Benchmark effect of merging query and keys matrices in transformers

Question

Benchmark effect of merging query and keys matrices in transformers

Ayushk4 opened this issue 2 years ago · 1 comments

For certain architectures (like GPTJ and LLaMa), it may be possible to replace Query $Q$ and Key $K$ matrices by a single matrix - saving on 1 out of seven/eight matrix multiplications in the transformer. I don't see an obvious way of having this for GPT-NeoX and OPT.

Take a standard benchmark, run the model before and after merging Query and Key matrices.
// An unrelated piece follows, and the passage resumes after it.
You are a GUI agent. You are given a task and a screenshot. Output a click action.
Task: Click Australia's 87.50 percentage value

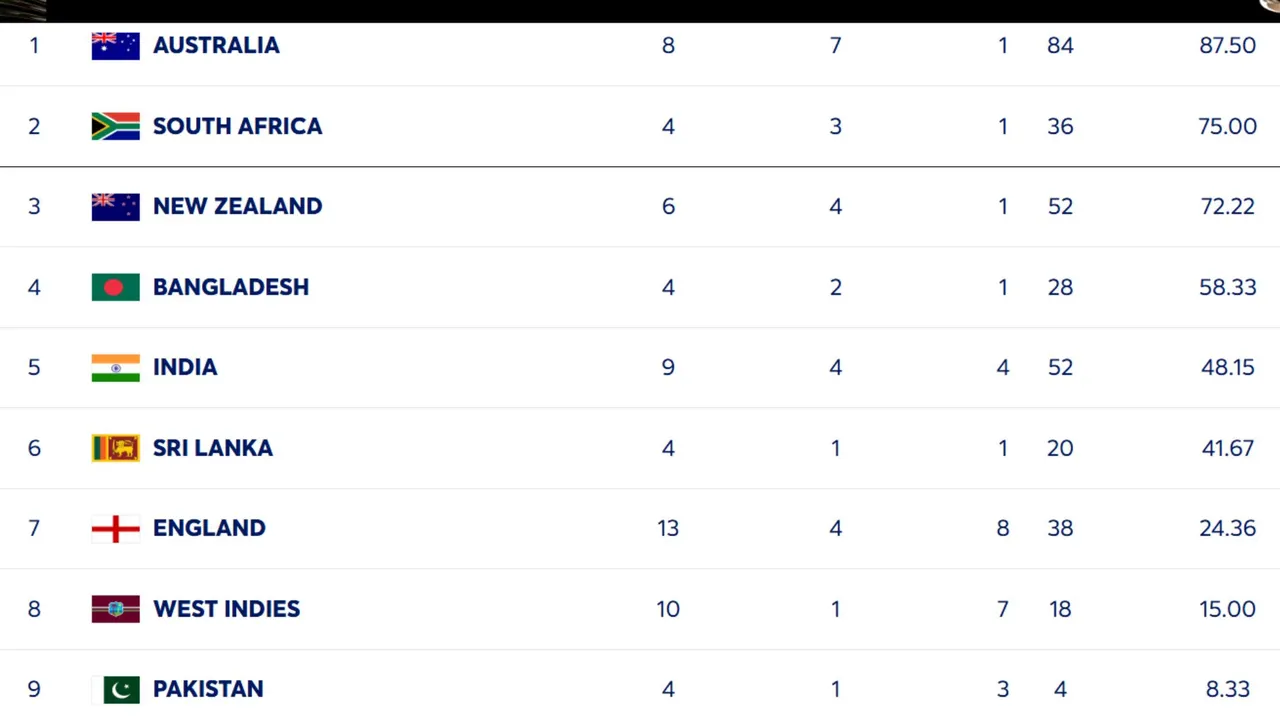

---------- Following are the details: (How to write latex in GitHub?)----------
.T() denotes transpose

Consider the input representation $X = {x1, ... xi, ... xj, ... xn}$.
qi = MatMul(Q, xi)
kj = MatMul(K, xj)

score_i,j = MatMul(qi.T(), kj)
= MatMul( MatMul(Q, xi).T(), MatMul(K, xj) )
= MatMul( MatMul(xi.T(), Q.T()), MatMul(K, xj) )
= MatrixChainMul(xi.T(), Q.T(), K, xj)

let QKMerge = MatMul(Q.T(), K)

score_i,j = MatrixChainMul(xi.T(), QKMerge, xj)

Answer 1 · 2023-03-21T07:30:24.000Z

Above formula will have to be modified for rotary embeddings.